I thoroughly recommend you check the book out if you can find it anywhere. It's full of Brit references, so may be a bit befuddling to non-Brits.
 
 
_Boboss
08:27 / 07.07.03
i had another name which i thought was a bit too dignified to use round here so i deliberately made the present one as stupid as possible, directly inspired by my trying to find another message-board which would be as interesting to me but where the main fixtures weren't such narky twats. sadly, having had a bit of a spin round the web i discovered no other board where the comics chat was as informed or tailored to my tastes as here. so a new name, that hopefully parodies the counter-cultural moron types you find on other message boards, and as a tribute to the unequalled cuteness of my lush new kitten named logan. you'll notice the people with the REALLY fucking rubbish names haven't contributed to this thread as yet.
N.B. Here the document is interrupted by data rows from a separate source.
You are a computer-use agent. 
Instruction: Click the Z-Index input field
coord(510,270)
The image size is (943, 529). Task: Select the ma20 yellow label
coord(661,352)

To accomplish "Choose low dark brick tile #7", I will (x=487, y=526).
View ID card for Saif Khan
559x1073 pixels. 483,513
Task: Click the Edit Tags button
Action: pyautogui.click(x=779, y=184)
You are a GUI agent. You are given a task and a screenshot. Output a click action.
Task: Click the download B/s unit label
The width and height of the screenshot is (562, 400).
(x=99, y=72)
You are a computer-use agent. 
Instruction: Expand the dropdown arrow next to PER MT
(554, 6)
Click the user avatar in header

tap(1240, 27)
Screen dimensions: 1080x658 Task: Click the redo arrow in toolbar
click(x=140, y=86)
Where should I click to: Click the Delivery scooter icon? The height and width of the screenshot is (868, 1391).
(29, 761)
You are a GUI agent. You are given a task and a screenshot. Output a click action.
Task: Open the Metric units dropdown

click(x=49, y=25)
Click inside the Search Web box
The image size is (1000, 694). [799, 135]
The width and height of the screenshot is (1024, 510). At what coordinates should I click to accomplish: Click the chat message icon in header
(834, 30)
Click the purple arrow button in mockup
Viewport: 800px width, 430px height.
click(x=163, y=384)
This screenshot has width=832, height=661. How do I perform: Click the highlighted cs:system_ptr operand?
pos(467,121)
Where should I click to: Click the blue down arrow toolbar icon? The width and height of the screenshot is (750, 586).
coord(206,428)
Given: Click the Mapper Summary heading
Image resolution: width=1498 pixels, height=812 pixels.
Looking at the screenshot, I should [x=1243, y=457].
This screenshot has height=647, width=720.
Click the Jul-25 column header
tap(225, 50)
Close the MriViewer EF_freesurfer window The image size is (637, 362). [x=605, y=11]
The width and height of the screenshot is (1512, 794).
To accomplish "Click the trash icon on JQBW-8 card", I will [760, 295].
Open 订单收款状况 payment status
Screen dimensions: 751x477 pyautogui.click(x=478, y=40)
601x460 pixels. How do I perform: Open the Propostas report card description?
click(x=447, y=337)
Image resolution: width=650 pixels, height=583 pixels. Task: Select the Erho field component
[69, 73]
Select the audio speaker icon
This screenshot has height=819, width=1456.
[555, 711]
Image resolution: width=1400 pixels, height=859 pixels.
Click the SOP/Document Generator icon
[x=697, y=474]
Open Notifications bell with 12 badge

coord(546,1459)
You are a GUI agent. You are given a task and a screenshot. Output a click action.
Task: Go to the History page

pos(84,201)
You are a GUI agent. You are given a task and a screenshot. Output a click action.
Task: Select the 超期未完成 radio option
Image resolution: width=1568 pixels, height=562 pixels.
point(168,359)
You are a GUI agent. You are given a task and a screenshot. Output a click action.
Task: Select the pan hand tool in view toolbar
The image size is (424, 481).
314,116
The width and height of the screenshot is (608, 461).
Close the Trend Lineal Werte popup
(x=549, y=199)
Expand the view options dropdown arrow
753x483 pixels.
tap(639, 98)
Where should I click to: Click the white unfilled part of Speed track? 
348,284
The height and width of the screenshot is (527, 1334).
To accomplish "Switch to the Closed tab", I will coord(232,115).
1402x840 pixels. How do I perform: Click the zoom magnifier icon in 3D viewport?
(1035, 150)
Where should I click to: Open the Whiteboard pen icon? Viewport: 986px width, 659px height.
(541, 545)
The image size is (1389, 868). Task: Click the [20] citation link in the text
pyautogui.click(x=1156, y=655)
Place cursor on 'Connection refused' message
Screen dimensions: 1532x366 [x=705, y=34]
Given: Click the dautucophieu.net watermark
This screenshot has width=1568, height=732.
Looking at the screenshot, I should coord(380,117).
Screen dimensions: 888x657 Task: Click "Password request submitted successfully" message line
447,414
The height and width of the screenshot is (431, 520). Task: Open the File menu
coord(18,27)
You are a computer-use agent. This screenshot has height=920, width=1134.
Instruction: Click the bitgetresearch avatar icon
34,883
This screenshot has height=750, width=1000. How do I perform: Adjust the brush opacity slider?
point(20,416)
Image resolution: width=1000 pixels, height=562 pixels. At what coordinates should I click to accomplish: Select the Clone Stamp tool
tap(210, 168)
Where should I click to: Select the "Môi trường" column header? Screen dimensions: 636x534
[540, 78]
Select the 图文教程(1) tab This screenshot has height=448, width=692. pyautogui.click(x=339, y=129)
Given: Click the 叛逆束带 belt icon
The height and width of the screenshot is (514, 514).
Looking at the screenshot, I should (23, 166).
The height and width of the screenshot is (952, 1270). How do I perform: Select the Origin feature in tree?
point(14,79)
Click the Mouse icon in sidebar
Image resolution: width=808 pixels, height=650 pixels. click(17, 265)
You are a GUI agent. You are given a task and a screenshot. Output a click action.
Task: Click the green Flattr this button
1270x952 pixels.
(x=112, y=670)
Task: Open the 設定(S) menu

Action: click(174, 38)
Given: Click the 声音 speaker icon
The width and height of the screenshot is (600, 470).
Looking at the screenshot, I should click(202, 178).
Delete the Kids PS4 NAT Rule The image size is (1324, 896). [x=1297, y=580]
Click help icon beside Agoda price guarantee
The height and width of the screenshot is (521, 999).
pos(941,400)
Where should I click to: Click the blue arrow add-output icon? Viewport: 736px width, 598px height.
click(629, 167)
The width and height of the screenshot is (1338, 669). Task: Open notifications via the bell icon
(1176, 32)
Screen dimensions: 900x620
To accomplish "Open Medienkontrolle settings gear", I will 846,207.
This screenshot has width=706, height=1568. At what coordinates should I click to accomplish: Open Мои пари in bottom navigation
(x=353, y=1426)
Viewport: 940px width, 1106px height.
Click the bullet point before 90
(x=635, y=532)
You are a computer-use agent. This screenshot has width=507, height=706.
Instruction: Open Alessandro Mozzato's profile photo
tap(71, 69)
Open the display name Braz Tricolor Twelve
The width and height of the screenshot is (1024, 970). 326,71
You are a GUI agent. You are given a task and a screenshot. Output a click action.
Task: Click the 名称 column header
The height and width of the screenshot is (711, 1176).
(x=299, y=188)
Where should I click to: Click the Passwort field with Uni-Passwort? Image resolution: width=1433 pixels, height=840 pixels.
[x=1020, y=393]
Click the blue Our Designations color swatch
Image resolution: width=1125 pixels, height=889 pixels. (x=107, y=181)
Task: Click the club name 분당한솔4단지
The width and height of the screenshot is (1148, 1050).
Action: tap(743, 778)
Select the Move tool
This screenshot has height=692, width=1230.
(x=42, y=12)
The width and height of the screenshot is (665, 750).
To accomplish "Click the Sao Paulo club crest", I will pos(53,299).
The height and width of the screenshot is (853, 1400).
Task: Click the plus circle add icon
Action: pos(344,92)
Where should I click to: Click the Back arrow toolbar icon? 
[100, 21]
yawn, send's a link to the dot's site, alright?
 
 
Lykaon
09:27 / 07.07.03
I'm not very creative.
It's the name of a king in mythology.
He tried to trick the gods into eating human flesh and got turned into a wolf.
 
 
Regrettable Juvenilia
17:35 / 07.07.03
Flyboy: a boy who is (or can) fly.

Current variant: I just really want to thank you.
 
 
Axolotl
17:53 / 07.07.03
Stolen direct from a Neal Stephenson novel. Lazy I know, but that's me. Also I've never found it used elsewhere when making up sign-on identities online. Plus it's got an X in it, like all cool names.
 
 
Mourne Kransky
17:56 / 07.07.03
Indeed they do.
 
 
Mr Messy
18:03 / 07.07.03


feed me feed me baby
tell me its ok.
 
 
elthe deuro
18:31 / 07.07.03
'elthe deuro' is Ancient Greek for 'Come here.'

Once upon a time, I wanted an e-mail address that was gender-neutral, and being a slightly nerdy Classics minor... well, you get the picture.
 
 
Char Aina
18:44 / 07.07.03
taste me, you'll find out.
have a lick, go on.
 
 
Axel Lambert
22:24 / 07.07.03
In this movie version of Swedish crime novel The laughing policeman, the setting is moved from Stockholm to San Fransisco, and main character Martin Beck is called Jake Martin. My first name is Anders.

 
 
*
15:27 / 08.07.03
My name is entitything because I am a 24th-dimensional hyperbeing disguised as a cabbage disguised as a human whose real name is unpronounceable in your dimensionality, little say to your human tongue, and anyway when I was a baby 24th-dimensional hyperbeing my progenitor used to call me "snuggly-wuggleums little entitything". Or anyways that's the closest approximation in English. It actually sounded more like the following, all said at the same time:

psswwwggleumbeebaumsnffhier
htmakkwasdrumoggle
crrrrrrffn
mmcnepnerkhnumnakht

But that's doing the best I can with very limited means, and even still leaving out the tonality. 24th-dimensional hyperbeing is a tonal language. We have four hundred and twenty three and a half tones, plue seven that are used only for gutteral consonants.